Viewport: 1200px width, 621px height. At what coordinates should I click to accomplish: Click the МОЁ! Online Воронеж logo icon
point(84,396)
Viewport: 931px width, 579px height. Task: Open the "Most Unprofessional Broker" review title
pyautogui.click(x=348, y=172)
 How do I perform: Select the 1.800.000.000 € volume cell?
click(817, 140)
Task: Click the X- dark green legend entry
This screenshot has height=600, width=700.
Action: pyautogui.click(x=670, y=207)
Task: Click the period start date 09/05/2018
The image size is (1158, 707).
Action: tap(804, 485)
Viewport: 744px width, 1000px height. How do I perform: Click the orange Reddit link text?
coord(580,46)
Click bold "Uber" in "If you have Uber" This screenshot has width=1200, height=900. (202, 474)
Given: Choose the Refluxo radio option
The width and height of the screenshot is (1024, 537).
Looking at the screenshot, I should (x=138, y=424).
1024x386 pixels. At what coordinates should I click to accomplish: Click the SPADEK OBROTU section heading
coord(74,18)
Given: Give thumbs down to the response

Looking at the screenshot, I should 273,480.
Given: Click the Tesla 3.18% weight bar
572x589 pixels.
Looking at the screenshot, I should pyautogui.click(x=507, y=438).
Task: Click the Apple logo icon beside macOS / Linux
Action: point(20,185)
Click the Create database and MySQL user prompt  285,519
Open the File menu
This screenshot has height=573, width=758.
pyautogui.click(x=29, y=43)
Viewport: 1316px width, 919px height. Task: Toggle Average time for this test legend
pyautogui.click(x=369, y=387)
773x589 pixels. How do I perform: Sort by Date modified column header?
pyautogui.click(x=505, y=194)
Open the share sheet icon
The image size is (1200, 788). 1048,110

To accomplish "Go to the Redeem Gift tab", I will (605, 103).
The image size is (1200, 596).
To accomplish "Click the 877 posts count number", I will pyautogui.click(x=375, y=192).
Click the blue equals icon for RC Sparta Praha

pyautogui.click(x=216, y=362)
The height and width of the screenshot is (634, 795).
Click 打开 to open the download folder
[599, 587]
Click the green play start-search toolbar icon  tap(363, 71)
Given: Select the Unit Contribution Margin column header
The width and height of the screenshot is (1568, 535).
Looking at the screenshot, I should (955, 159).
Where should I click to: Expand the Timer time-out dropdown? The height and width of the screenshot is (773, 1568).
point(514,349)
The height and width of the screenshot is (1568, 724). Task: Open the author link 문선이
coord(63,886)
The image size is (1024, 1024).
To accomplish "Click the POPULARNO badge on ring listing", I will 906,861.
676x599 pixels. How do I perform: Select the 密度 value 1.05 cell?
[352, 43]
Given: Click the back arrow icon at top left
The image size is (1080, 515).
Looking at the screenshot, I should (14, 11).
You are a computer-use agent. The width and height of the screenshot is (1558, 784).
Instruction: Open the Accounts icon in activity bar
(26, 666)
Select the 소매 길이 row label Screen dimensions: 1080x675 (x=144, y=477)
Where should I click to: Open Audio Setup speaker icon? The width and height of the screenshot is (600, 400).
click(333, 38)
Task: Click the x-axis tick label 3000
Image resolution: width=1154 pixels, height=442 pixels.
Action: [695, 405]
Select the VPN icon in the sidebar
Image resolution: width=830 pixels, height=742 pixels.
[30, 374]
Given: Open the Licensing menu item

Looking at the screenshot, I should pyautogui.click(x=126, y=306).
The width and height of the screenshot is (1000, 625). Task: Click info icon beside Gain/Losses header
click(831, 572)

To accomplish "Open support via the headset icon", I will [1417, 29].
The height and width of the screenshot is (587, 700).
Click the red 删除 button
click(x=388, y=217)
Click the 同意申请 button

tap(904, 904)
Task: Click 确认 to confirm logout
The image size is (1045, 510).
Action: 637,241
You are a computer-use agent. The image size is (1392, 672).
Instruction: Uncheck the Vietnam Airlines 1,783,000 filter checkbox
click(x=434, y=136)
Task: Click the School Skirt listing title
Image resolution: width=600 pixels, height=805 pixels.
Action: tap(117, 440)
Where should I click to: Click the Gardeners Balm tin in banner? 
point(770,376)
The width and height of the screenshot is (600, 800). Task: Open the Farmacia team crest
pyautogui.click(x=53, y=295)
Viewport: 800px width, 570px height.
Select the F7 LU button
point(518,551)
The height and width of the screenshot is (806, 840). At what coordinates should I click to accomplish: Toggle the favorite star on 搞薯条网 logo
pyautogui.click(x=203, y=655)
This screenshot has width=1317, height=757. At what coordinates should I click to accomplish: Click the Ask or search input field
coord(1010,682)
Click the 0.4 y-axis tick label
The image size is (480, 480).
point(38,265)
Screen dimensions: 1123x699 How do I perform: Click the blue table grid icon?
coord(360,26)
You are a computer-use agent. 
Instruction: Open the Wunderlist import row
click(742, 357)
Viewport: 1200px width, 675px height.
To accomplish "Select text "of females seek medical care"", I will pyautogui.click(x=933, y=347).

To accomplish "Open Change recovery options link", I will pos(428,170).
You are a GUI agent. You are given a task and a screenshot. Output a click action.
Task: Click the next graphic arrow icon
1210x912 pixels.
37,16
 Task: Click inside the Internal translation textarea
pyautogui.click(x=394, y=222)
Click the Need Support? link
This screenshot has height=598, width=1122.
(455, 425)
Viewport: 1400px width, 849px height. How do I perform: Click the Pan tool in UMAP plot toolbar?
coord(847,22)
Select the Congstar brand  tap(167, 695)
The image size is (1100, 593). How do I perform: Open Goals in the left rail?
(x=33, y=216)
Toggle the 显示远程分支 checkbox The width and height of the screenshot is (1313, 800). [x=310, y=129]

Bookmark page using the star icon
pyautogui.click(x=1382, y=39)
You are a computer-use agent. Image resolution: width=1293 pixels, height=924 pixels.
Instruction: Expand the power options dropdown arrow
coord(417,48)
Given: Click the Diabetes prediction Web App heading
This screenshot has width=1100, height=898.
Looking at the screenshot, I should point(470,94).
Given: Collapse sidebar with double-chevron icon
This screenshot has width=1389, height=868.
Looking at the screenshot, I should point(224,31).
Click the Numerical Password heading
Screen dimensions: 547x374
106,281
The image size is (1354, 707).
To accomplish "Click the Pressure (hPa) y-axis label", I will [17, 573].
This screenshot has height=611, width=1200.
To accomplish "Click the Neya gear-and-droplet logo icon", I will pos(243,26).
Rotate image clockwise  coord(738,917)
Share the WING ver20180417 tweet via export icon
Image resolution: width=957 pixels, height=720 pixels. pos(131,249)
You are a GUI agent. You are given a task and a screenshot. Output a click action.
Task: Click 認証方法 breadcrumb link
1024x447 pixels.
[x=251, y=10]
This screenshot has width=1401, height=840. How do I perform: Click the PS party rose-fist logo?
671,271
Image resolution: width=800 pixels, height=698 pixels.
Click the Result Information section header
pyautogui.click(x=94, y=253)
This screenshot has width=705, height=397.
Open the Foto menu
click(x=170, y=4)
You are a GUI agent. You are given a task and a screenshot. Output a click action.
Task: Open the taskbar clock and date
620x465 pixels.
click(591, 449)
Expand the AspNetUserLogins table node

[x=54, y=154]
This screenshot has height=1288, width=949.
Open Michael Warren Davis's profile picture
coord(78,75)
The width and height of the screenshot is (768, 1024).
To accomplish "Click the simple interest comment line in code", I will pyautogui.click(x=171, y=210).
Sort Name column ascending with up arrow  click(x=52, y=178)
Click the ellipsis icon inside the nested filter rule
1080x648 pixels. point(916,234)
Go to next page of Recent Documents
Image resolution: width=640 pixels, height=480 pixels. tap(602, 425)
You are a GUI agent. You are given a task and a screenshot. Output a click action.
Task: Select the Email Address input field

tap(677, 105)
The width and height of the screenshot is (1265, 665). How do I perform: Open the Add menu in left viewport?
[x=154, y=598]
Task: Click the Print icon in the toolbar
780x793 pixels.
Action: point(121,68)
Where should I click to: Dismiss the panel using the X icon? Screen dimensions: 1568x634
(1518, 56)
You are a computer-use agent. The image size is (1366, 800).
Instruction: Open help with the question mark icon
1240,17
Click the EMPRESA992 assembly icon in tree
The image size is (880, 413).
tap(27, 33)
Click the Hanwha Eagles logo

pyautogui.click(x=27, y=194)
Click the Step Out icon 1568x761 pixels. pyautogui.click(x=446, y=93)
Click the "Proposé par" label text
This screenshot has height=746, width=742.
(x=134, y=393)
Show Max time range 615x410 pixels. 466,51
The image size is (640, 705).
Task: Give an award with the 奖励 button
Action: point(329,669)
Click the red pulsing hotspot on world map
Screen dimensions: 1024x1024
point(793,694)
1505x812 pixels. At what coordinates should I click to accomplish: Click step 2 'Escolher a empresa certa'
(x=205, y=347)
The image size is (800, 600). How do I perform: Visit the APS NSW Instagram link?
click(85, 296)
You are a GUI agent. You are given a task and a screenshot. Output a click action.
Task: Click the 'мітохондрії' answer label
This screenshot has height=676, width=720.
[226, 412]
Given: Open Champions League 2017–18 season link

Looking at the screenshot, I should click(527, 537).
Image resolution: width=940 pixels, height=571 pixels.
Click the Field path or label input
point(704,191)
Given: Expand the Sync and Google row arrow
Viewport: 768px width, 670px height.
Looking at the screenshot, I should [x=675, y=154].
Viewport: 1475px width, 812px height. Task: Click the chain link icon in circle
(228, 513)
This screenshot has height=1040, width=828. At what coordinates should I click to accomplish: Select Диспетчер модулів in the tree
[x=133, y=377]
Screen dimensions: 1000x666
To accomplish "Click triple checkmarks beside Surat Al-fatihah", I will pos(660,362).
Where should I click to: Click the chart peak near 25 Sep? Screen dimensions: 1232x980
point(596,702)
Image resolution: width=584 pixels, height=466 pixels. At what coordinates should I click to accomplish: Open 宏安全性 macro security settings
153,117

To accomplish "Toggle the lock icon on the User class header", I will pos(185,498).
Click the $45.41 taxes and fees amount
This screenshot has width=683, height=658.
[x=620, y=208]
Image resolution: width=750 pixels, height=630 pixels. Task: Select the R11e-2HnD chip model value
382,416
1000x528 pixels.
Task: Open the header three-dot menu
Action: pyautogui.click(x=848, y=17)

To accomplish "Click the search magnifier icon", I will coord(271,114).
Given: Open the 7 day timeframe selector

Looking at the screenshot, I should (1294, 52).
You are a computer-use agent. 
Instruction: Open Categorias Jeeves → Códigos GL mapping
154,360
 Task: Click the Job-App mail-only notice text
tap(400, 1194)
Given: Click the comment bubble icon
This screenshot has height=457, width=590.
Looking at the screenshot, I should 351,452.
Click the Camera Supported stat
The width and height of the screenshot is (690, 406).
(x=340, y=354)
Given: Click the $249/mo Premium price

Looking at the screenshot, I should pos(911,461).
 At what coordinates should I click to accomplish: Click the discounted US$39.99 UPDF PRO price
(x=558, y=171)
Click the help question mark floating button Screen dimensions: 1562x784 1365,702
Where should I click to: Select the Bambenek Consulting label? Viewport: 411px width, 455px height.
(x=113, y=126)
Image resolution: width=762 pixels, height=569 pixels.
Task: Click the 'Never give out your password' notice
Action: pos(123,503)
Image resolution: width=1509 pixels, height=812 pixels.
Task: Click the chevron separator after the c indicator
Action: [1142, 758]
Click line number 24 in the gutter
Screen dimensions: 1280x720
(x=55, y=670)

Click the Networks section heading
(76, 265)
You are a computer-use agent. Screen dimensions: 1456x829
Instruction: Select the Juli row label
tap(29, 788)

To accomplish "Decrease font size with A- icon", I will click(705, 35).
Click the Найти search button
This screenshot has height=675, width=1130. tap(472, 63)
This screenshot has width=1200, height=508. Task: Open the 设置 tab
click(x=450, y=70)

What this task involves
Your task is to quote, without any alteration, the lines running from the top of the records to the line that holds "Open the File menu", both included.

Response area
Viewport: 1200px width, 621px height. At what coordinates should I click to accomplish: Click the МОЁ! Online Воронеж logo icon
point(84,396)
Viewport: 931px width, 579px height. Task: Open the "Most Unprofessional Broker" review title
pyautogui.click(x=348, y=172)
 How do I perform: Select the 1.800.000.000 € volume cell?
click(817, 140)
Task: Click the X- dark green legend entry
This screenshot has height=600, width=700.
Action: pyautogui.click(x=670, y=207)
Task: Click the period start date 09/05/2018
The image size is (1158, 707).
Action: tap(804, 485)
Viewport: 744px width, 1000px height. How do I perform: Click the orange Reddit link text?
coord(580,46)
Click bold "Uber" in "If you have Uber" This screenshot has width=1200, height=900. (202, 474)
Given: Choose the Refluxo radio option
The width and height of the screenshot is (1024, 537).
Looking at the screenshot, I should (x=138, y=424).
1024x386 pixels. At what coordinates should I click to accomplish: Click the SPADEK OBROTU section heading
coord(74,18)
Given: Give thumbs down to the response

Looking at the screenshot, I should 273,480.
Given: Click the Tesla 3.18% weight bar
572x589 pixels.
Looking at the screenshot, I should pyautogui.click(x=507, y=438).
Task: Click the Apple logo icon beside macOS / Linux
Action: point(20,185)
Click the Create database and MySQL user prompt  285,519
Open the File menu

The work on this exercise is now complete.